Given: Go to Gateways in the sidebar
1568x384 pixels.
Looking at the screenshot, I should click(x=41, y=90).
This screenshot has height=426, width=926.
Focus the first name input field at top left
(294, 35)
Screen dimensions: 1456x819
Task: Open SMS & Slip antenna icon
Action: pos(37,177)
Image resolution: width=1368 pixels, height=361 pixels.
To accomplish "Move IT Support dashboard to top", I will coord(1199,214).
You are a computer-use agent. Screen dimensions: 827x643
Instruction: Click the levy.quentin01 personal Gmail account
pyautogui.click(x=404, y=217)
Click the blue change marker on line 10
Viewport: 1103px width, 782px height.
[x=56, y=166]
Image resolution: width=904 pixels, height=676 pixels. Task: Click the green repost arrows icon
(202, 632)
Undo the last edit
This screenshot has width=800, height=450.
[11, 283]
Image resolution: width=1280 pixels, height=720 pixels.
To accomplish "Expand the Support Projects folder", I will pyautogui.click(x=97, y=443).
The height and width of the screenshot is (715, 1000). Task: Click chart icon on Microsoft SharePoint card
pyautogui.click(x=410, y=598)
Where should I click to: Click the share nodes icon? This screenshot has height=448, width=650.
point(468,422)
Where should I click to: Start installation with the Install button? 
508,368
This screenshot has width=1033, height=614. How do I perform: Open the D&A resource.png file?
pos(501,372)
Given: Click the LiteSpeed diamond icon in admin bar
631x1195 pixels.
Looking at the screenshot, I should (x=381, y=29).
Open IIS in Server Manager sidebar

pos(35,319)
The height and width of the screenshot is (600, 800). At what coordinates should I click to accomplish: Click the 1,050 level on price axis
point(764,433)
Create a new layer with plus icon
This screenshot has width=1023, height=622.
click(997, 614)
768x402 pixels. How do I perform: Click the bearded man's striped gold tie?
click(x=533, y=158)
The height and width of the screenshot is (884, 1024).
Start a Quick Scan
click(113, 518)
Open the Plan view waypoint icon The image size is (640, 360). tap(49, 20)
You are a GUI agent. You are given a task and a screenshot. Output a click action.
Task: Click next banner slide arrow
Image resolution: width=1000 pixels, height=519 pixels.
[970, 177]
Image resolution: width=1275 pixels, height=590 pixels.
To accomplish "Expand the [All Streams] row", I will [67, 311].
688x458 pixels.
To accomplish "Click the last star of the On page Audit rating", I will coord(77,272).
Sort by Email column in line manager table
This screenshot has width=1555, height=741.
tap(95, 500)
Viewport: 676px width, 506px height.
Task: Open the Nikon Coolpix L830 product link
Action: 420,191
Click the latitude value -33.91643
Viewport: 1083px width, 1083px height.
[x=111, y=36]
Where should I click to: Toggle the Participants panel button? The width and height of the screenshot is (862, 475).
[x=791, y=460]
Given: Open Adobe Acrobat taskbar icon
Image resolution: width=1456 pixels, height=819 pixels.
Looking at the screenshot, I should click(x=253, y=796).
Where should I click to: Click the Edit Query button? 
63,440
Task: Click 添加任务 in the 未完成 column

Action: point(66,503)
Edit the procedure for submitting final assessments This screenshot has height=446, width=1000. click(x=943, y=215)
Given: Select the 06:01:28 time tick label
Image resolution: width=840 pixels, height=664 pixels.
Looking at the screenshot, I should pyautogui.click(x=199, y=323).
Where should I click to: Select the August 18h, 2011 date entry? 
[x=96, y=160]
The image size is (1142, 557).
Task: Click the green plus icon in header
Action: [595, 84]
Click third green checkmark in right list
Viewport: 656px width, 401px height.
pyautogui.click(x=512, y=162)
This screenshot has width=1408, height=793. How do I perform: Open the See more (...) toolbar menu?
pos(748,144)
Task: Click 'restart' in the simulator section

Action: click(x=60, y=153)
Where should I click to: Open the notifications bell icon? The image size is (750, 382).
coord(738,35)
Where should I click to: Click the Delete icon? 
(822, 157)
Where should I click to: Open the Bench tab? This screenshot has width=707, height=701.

### Task requirements:
Restate the whole listing exactly.

### Output of the task:
Given: Go to Gateways in the sidebar
1568x384 pixels.
Looking at the screenshot, I should click(x=41, y=90).
This screenshot has height=426, width=926.
Focus the first name input field at top left
(294, 35)
Screen dimensions: 1456x819
Task: Open SMS & Slip antenna icon
Action: pos(37,177)
Image resolution: width=1368 pixels, height=361 pixels.
To accomplish "Move IT Support dashboard to top", I will coord(1199,214).
You are a computer-use agent. Screen dimensions: 827x643
Instruction: Click the levy.quentin01 personal Gmail account
pyautogui.click(x=404, y=217)
Click the blue change marker on line 10
Viewport: 1103px width, 782px height.
[x=56, y=166]
Image resolution: width=904 pixels, height=676 pixels. Task: Click the green repost arrows icon
(202, 632)
Undo the last edit
This screenshot has width=800, height=450.
[11, 283]
Image resolution: width=1280 pixels, height=720 pixels.
To accomplish "Expand the Support Projects folder", I will pyautogui.click(x=97, y=443).
The height and width of the screenshot is (715, 1000). Task: Click chart icon on Microsoft SharePoint card
pyautogui.click(x=410, y=598)
Where should I click to: Click the share nodes icon? This screenshot has height=448, width=650.
point(468,422)
Where should I click to: Start installation with the Install button? 
508,368
This screenshot has width=1033, height=614. How do I perform: Open the D&A resource.png file?
pos(501,372)
Given: Click the LiteSpeed diamond icon in admin bar
631x1195 pixels.
Looking at the screenshot, I should (x=381, y=29).
Open IIS in Server Manager sidebar

pos(35,319)
The height and width of the screenshot is (600, 800). At what coordinates should I click to accomplish: Click the 1,050 level on price axis
point(764,433)
Create a new layer with plus icon
This screenshot has width=1023, height=622.
click(997, 614)
768x402 pixels. How do I perform: Click the bearded man's striped gold tie?
click(x=533, y=158)
The height and width of the screenshot is (884, 1024).
Start a Quick Scan
click(113, 518)
Open the Plan view waypoint icon The image size is (640, 360). tap(49, 20)
You are a GUI agent. You are given a task and a screenshot. Output a click action.
Task: Click next banner slide arrow
Image resolution: width=1000 pixels, height=519 pixels.
[970, 177]
Image resolution: width=1275 pixels, height=590 pixels.
To accomplish "Expand the [All Streams] row", I will [67, 311].
688x458 pixels.
To accomplish "Click the last star of the On page Audit rating", I will coord(77,272).
Sort by Email column in line manager table
This screenshot has width=1555, height=741.
tap(95, 500)
Viewport: 676px width, 506px height.
Task: Open the Nikon Coolpix L830 product link
Action: 420,191
Click the latitude value -33.91643
Viewport: 1083px width, 1083px height.
[x=111, y=36]
Where should I click to: Toggle the Participants panel button? The width and height of the screenshot is (862, 475).
[x=791, y=460]
Given: Open Adobe Acrobat taskbar icon
Image resolution: width=1456 pixels, height=819 pixels.
Looking at the screenshot, I should click(x=253, y=796).
Where should I click to: Click the Edit Query button? 
63,440
Task: Click 添加任务 in the 未完成 column

Action: point(66,503)
Edit the procedure for submitting final assessments This screenshot has height=446, width=1000. click(x=943, y=215)
Given: Select the 06:01:28 time tick label
Image resolution: width=840 pixels, height=664 pixels.
Looking at the screenshot, I should pyautogui.click(x=199, y=323).
Where should I click to: Select the August 18h, 2011 date entry? 
[x=96, y=160]
The image size is (1142, 557).
Task: Click the green plus icon in header
Action: [595, 84]
Click third green checkmark in right list
Viewport: 656px width, 401px height.
pyautogui.click(x=512, y=162)
This screenshot has width=1408, height=793. How do I perform: Open the See more (...) toolbar menu?
pos(748,144)
Task: Click 'restart' in the simulator section

Action: click(x=60, y=153)
Where should I click to: Open the notifications bell icon? The image size is (750, 382).
coord(738,35)
Where should I click to: Click the Delete icon? 
(822, 157)
Where should I click to: Open the Bench tab? This screenshot has width=707, height=701.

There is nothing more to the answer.